While Clover made a lot of games that were well-received critically, it's a fact that they didn't sell. They were not profitable.
The main reasons it didn't sell as well as it could is because Capcom did NOTHING to get behind it. The Clover team has been very candid about this. If I remember, half the team left even before Capcom disbanded the company, partially out of frustration. Capcom did hardly any marketing, and practically ignored all cries from the Clover team to get the word out. If you think "making a good game" is the key to successful game sales, you're naive. The fact that it didn't sell well was completely Capcom's fault, as they were in charge of all marketing, and they did very little. Okami had everything going for it to be a huge blockbuster, but Capcom's lack of marketing was simply repulsive.

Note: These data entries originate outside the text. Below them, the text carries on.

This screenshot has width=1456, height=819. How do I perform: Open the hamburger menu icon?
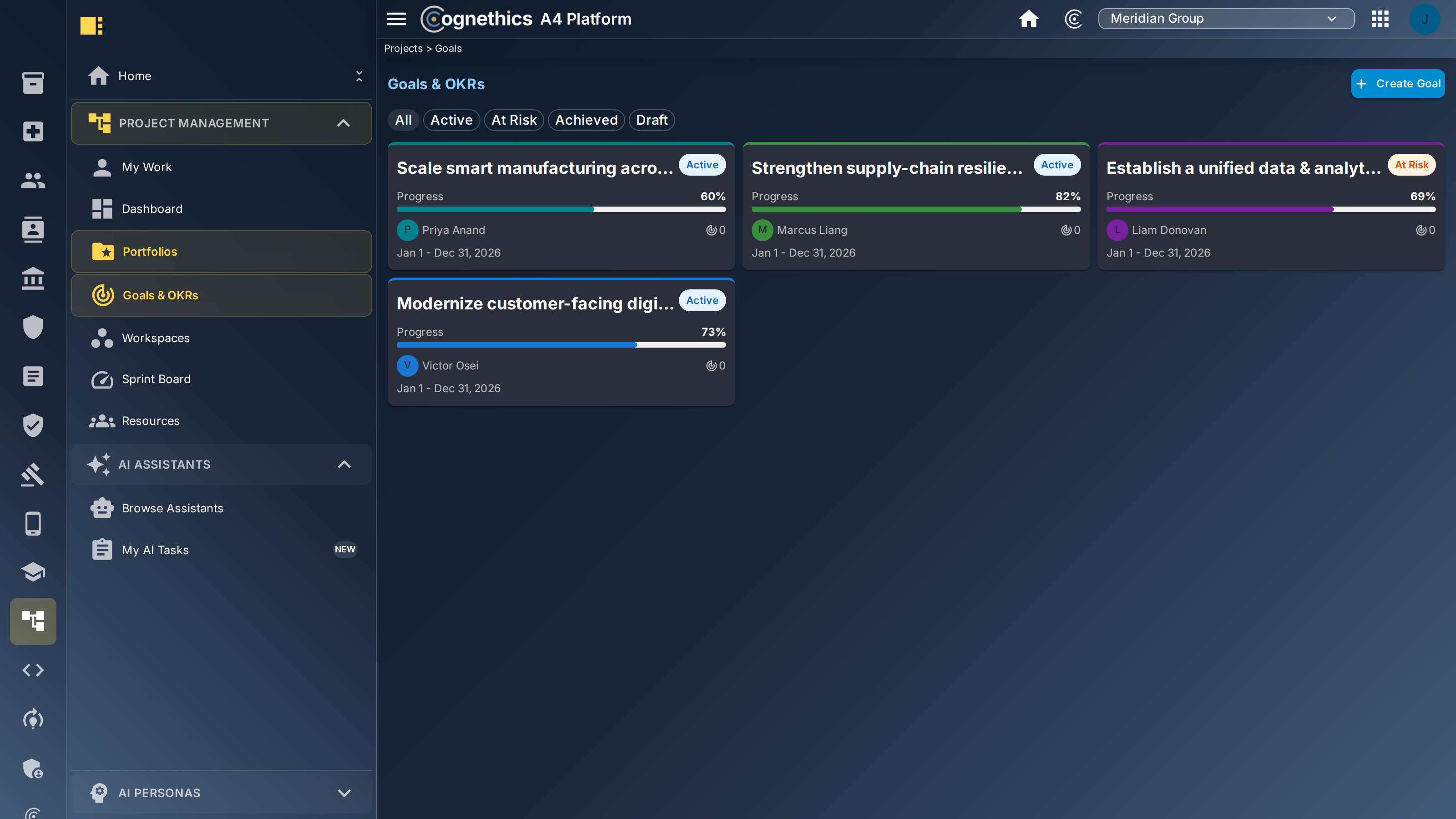(x=396, y=19)

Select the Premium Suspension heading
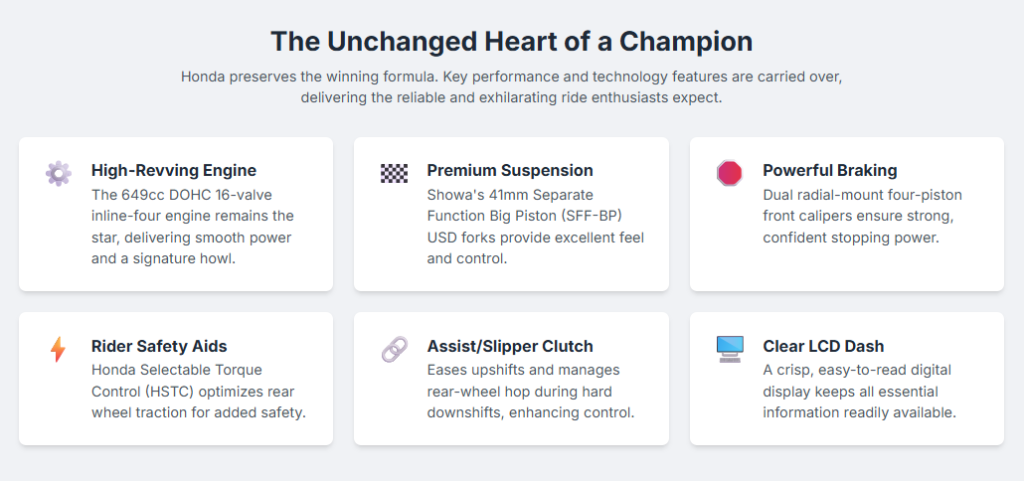[509, 170]
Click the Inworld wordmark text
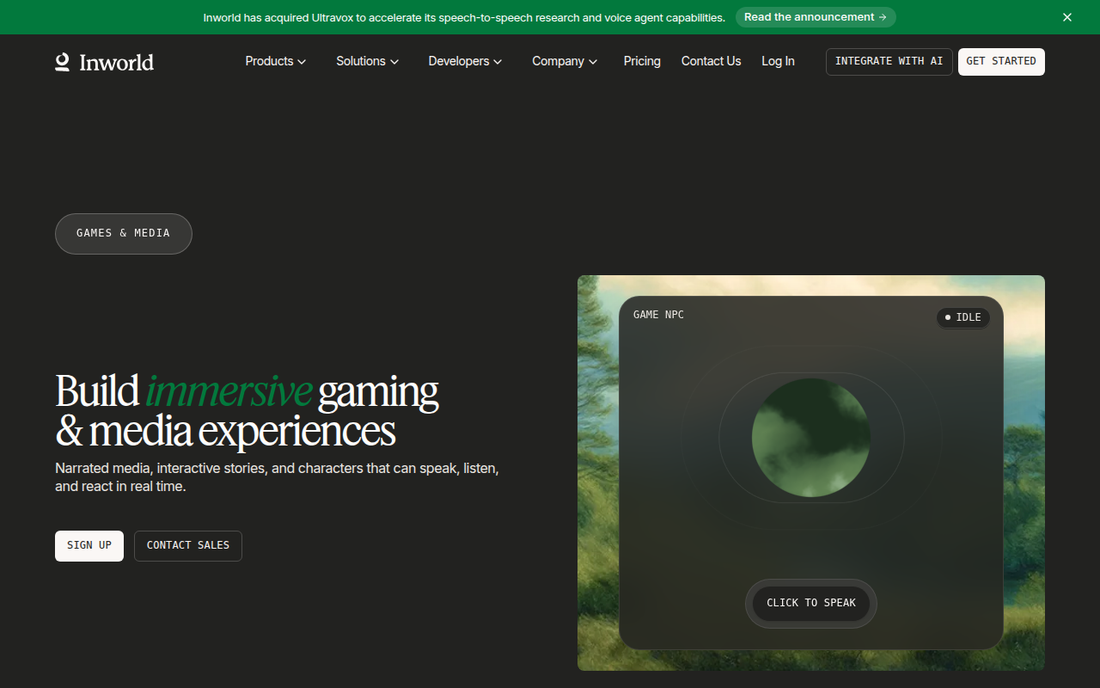1100x688 pixels. click(116, 63)
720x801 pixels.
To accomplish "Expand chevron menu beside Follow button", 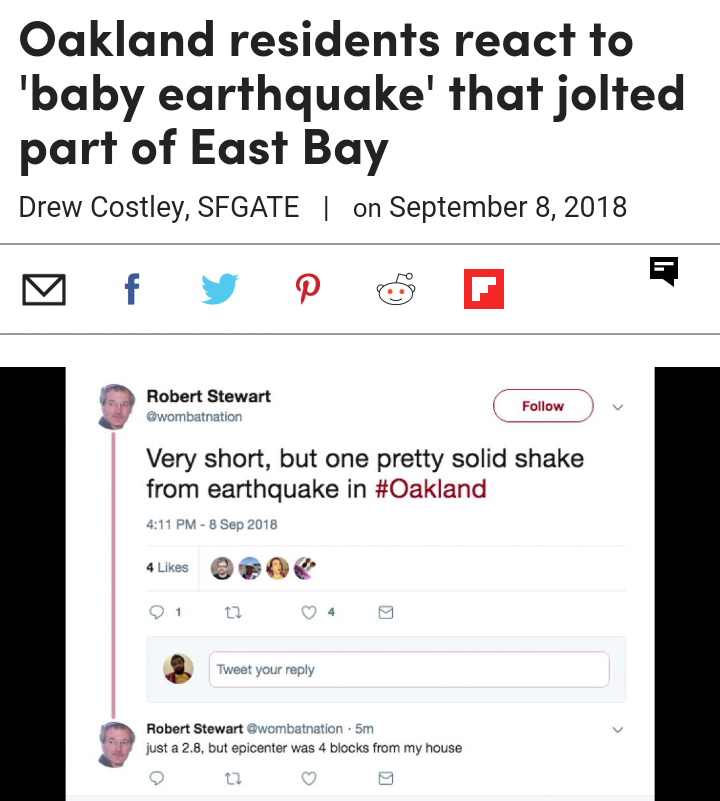I will 617,407.
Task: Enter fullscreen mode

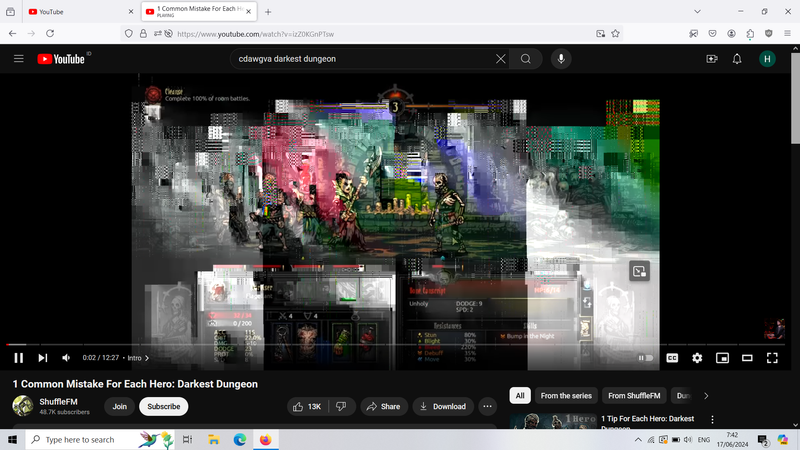Action: pos(772,358)
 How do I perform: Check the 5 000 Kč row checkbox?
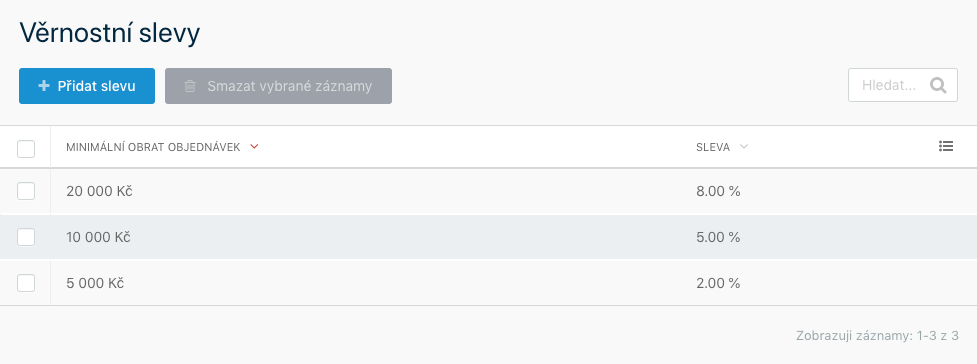[x=26, y=283]
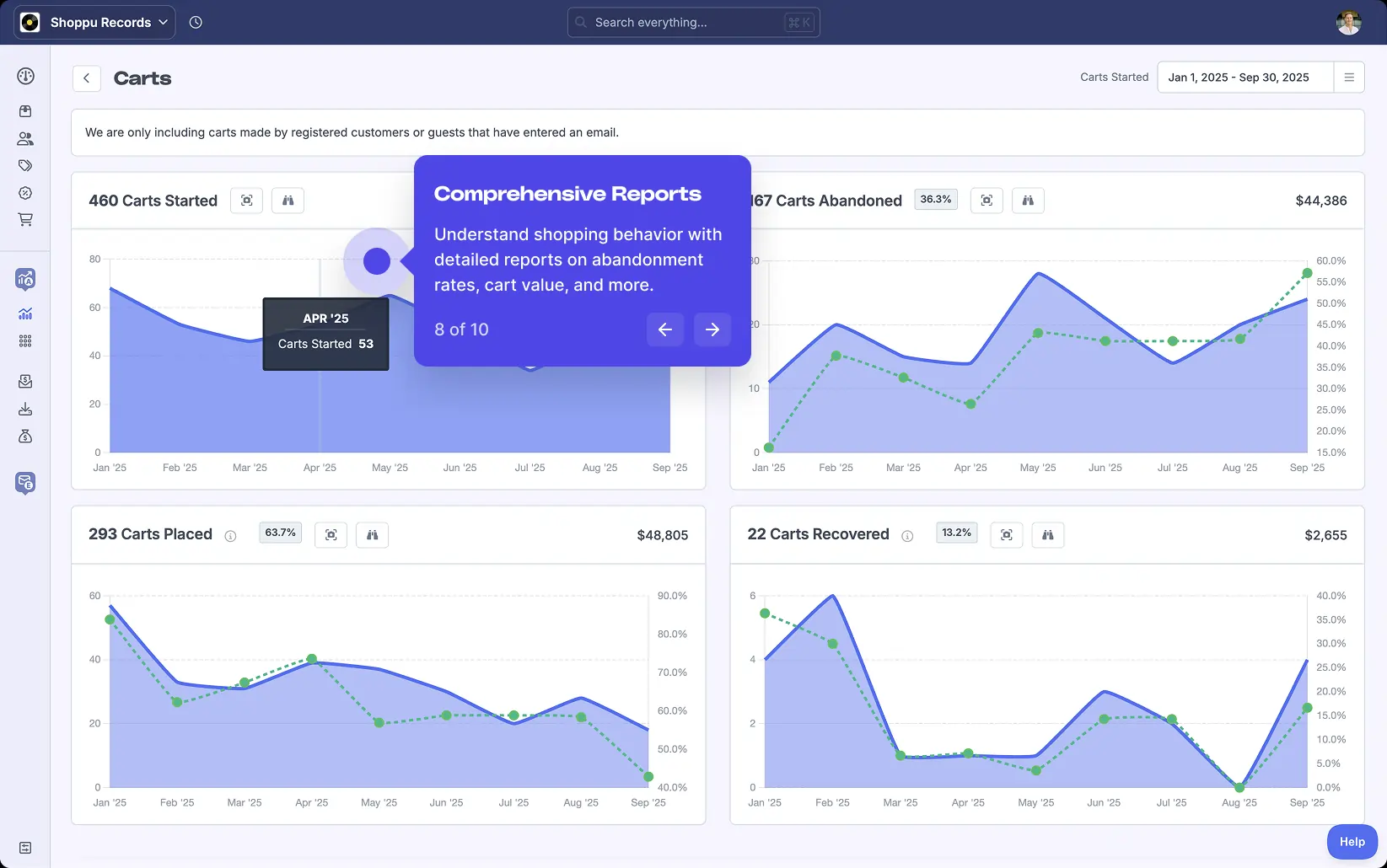Open the Dashboard gauge icon in sidebar
This screenshot has height=868, width=1387.
click(x=25, y=76)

You have to get posters on the front of every GameStop, a preview running on the video loop in the store, make a huge E3 splash, pay GameInformer to "review" the game, etc. Any time a good game with no obvious flaws doesn't sell well, it means that the marketing department just didn't believe in the project. From all I hear, Clover was the black sheep of Capcom... the last creative holdouts in a company that wanted to shift its attention to cookie-cutter cell phone titles. Capcom didn't push the game because they didn't believe it could do well. Well, it's pretty obvious that they were wrong, though, because the game DID sell pretty well (considering) and was able to spawn two ports and a "sequel". I think Capcom realized that they could have done more with it, and so they're trying to salvage their mistake by milking it after the fact.
I still don't have a PS3, don't plan on getting one any time soon, and as much as I love Okami, it was near perfect on the PS2, and I feel really weird about giving money to the very company that fired the great game developers that made the game, then took their property and is trying to milk it after the fact.